→ What to produce:
Show every line of the data where the word "computer" can be found.

(Material for the task)

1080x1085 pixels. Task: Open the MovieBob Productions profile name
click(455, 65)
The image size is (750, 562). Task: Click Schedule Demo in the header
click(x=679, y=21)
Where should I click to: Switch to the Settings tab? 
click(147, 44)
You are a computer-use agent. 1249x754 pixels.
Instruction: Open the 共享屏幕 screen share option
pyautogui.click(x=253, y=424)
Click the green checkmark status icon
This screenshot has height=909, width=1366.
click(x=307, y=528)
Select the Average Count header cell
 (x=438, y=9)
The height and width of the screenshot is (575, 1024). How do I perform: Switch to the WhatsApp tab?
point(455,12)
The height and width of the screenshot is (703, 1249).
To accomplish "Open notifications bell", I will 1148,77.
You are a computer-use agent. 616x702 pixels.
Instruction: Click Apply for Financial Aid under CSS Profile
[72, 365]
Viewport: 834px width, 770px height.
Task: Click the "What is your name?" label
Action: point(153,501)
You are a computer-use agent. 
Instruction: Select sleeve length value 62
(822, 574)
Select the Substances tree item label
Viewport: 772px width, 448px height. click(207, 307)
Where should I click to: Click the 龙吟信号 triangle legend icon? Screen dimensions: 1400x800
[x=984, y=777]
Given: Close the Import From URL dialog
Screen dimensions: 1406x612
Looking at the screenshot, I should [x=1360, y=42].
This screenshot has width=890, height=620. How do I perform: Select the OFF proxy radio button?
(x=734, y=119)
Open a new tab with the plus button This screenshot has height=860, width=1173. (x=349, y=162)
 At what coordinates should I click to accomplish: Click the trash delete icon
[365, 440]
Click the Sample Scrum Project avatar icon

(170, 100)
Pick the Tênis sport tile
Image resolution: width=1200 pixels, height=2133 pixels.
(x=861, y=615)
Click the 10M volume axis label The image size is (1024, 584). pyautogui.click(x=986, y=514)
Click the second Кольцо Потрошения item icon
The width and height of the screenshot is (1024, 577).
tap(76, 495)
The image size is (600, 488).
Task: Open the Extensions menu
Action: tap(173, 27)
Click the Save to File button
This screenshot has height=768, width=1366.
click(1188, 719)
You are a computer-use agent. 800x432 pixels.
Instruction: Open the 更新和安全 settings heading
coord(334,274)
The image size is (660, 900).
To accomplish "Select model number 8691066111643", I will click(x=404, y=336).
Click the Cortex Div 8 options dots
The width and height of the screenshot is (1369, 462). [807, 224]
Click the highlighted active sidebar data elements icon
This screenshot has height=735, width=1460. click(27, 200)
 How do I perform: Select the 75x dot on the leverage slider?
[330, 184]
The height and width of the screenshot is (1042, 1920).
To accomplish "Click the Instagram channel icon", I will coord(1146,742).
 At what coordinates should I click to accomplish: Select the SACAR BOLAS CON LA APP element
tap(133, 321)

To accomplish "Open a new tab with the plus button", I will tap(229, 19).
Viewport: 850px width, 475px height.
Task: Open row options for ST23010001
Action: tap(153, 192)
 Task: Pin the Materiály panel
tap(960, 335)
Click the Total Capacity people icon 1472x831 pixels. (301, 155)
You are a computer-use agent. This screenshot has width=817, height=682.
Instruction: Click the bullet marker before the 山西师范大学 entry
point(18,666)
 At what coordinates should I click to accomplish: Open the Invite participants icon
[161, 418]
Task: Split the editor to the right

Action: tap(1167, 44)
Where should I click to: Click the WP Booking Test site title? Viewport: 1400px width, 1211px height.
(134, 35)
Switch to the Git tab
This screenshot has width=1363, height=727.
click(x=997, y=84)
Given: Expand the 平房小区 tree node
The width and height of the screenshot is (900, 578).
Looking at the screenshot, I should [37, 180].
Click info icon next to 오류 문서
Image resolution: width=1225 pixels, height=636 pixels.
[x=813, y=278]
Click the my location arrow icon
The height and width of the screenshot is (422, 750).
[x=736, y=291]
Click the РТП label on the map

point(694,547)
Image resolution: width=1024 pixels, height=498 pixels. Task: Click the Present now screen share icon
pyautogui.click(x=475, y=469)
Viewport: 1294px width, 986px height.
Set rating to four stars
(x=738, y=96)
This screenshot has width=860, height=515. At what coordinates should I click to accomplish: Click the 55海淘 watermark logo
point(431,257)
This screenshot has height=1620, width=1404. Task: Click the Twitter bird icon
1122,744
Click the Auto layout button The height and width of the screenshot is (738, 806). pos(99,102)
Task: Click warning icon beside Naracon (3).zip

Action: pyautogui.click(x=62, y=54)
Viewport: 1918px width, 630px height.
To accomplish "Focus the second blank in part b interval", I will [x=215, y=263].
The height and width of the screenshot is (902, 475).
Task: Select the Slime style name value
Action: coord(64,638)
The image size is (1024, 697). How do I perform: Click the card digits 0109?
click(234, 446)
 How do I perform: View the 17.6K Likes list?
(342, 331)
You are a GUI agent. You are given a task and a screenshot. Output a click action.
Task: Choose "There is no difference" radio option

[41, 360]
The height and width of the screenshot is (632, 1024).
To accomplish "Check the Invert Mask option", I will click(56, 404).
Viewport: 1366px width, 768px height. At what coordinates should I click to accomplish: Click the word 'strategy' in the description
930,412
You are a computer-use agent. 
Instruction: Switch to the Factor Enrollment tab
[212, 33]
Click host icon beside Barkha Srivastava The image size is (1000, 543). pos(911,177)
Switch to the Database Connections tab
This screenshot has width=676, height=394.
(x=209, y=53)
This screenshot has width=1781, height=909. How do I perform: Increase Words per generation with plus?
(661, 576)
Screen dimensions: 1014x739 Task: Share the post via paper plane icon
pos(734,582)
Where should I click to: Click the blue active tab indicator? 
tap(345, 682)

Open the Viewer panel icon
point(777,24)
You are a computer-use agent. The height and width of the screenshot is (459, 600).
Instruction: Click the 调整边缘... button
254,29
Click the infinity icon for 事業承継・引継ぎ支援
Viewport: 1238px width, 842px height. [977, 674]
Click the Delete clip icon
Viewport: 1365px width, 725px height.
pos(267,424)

(End Material for the task)

→ Output below:
You are a computer-use agent. 1249x754 pixels.
You are a computer-use agent. 616x702 pixels.
You are a computer-use agent. 
You are a computer-use agent. 800x432 pixels.
You are a computer-use agent. This screenshot has width=817, height=682.
You are a computer-use agent. 
You are a computer-use agent. The height and width of the screenshot is (459, 600).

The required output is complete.